# Full S13 to S15 Drivetrain Conversion



## tombrdr (Aug 6, 2007)

Ok, so heres the setup. Im building a 93 with a full drivetrain swap from an S15 (engine, tranny, driveshaft and entire rear sub frame...i also have the dash) i know sokme of you may ask "why", well, im up for a challenge, and a challenge it has become! the front end is a fairly straightforward endevor from the s15 core support back to the tranny mount, but from there its gotten interesting. First, the s15 subframe does not bolt up (its an 1/8 of inch to wide at the 4 mounting points) so ive dissasembled the 93's sub frame, in hopes of swaping the diff into it...the helical diff from the s15 has different mounting points (only 2 large bolts with bushings, vs the 4 on the 93's diff).
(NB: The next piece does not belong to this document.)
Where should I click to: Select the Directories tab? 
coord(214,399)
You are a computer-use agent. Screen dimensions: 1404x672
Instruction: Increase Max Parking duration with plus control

So, my question first, does anyone have info on something like this? any idea if the rear diff cover is swapable between these 2 diffs? or anyway to get the s15's entire rear sub to fit? thanx to everyone out there who takes a look at this and might be able to offer some advice.


----------



## tombrdr (Aug 6, 2007)

I've figured out that the rear diff cover IS interchangeable, so that solves one question. Any help on my other questions would be greatly appreciated. Thanx guys


----------